Esto es con todos
Últimamente Bogotá es sinónimo de caos. Es difícil determinar hasta dónde en el tiempo se extiende la anterior afirmación. Los bogotanos jóvenes podrían decir que ya son más de 6 años sumergidos en el desorden absoluto y alguna generación más antigua afirmaría, tal vez, que desde el 9 de abril del 48 la ciudad jamás volvió a ser la misma. El destino de esta entrañable urbe tiene y ha tenido a sus ciudadanos inquietos. ¿Qué futuro le espera a la capital? ¿Habrá manera de rescatarla?
Razones hay miles para explicar las causas del caos que la agobia. En la mayoría de los casos la responsabilidad recae en el gobierno de turno o en las condiciones de pobreza e ignorancia en las que vive el país. Excusas para deshacerse de la responsabilidad son las que sobran en el ya trasnochado discurso de los bogotanos.
La primera columna que escribí en este diario hablaba del humanismo cívico y la importancia de hacerse cargo de la condición de ciudadano. Ha pasado un año desde entonces y nuevamente me urge sacar el tema, porque el panorama tiene de todo menos de aquello que en esas líneas recordaba. Ni en los planes de gobierno, ni en la actitud de los ciudadanos se asoma algún giro hacia el papel de la cultura cívica en el “rescate” de la ciudad. Para todos es evidente la urgencia de acción, pero no atinamos en el momento de intentar hacer algo. Reina la confusión entre huecos, derrumbes, insultos y carruseles. La ciudad, de momento, no es de nadie. Nadie la habita en verdad. Somos solo aspirantes a sobrevivir.
Somos, así duela, aquellas abejas de la fábula de Mandeville: “todas buscaban su propio interés con arrogante orgullo y absoluto desprecio de las conveniencias o derechos del prójimo.

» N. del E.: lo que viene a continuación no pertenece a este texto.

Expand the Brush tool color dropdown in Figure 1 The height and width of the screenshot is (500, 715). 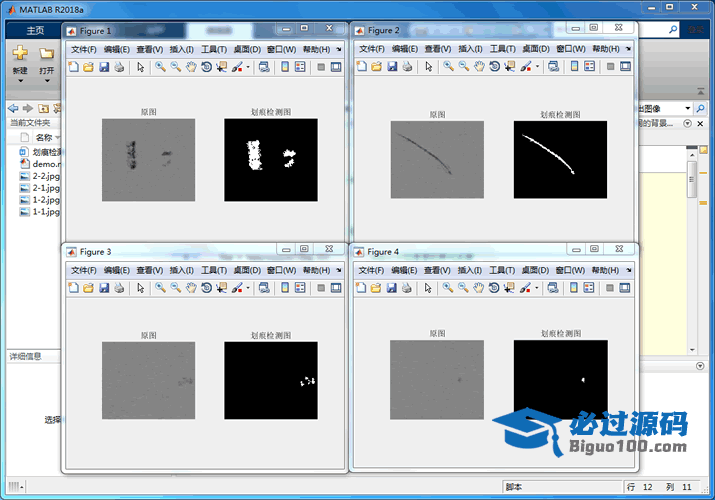click(x=249, y=67)
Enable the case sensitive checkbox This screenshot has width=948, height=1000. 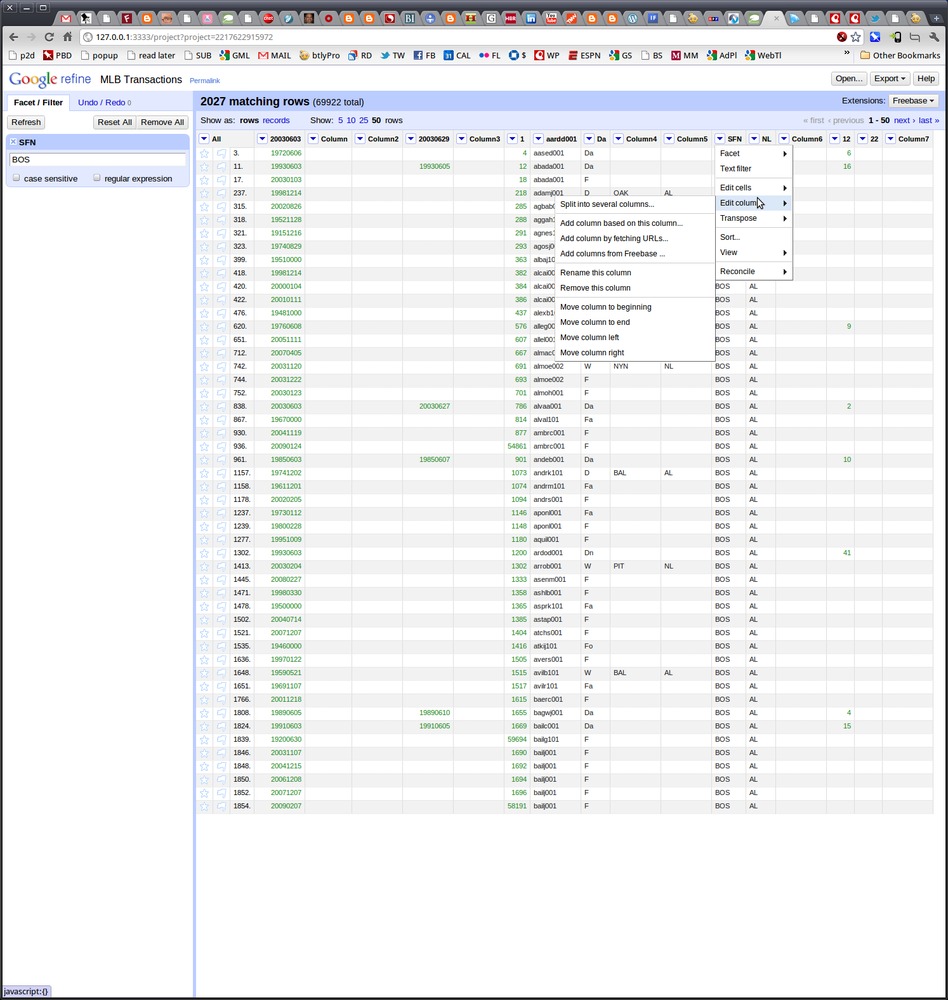(x=16, y=178)
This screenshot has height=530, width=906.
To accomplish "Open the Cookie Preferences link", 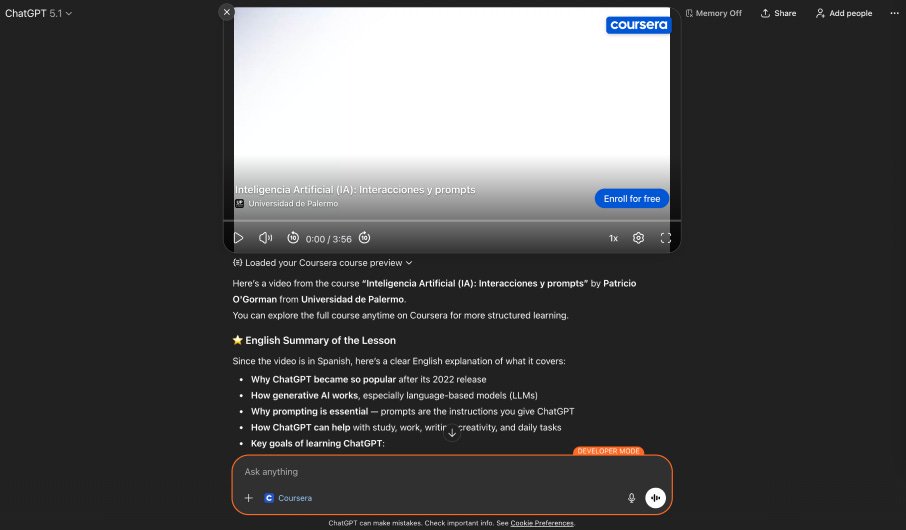I will pyautogui.click(x=542, y=523).
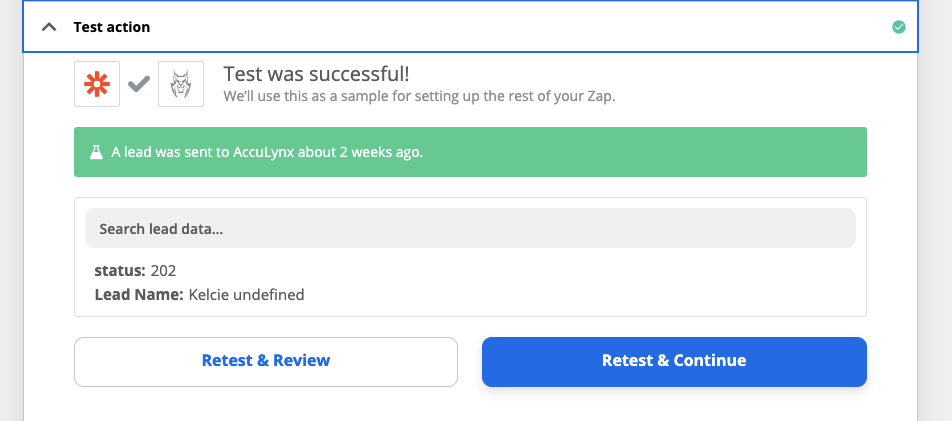Click the orange Zapier asterisk logo
The image size is (952, 421).
pyautogui.click(x=97, y=84)
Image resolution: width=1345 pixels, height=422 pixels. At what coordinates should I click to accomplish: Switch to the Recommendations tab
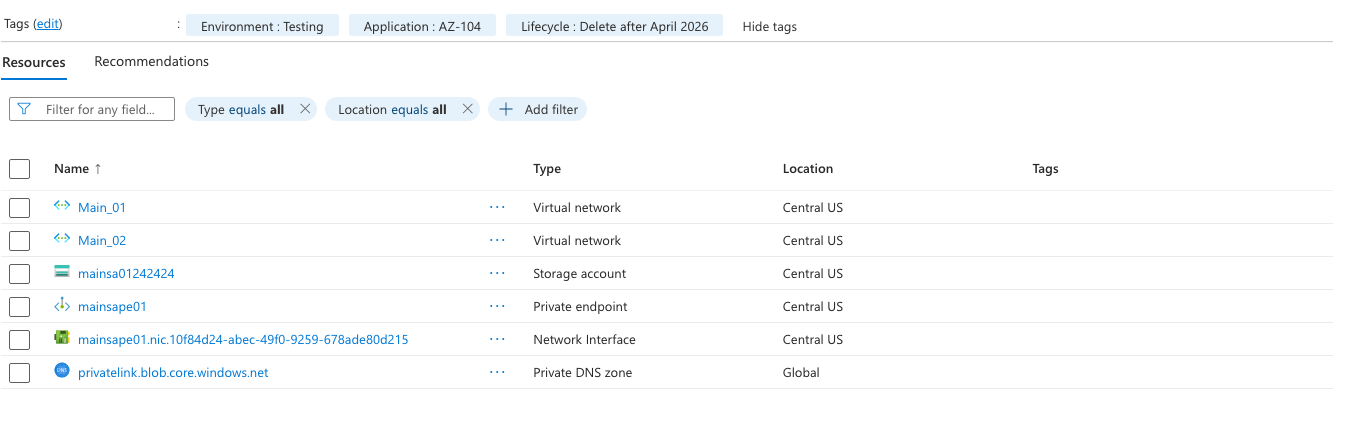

Metida en su celdilla, cada abeja sólo maldecía las trampas que le hacían las de fuera, sin reparar en que ella misma no se quedaba atrás a la hora de engañar a propias y extrañas.” La diferencia con respecto a la fábula es que, en Bogotá, los vicios privados no se han transformado en virtudes públicas, sino que han seguido siendo vicios y han impregnado de tal modo la sociedad, que han cerrado el camino hacia el ejercicio de la virtud a través de la participación ciudadana.
De nuevo, y no me cansaré de decirlo, la solución está en cada ciudadano. Pensar en habitar Bogotá en este momento genera miedo e impotencia. Pero es la única salida al estado actual de las cosas. Medidas como el día sin carro -o sin moto, como algunos han sugerido con mucha razón- sólo tiene sentido en el marco de una tarea ciudadana. Si no es así, son solo parte del cúmulo de políticas destinadas a fracasar por ausencia de humanismo. Aun cuando se acoja la iniciativa, por el buen ánimo que aún reside en el bogotano de bien (que al final somos todos), si no hay un liderazgo claro que oriente los esfuerzos y, de paso, garantice las condiciones mínimas para llevarlas a cabo (seguridad, vías, etc.), no se alcanzará una Bogotá habitable. Quien lidera debe saber que esto es con todos.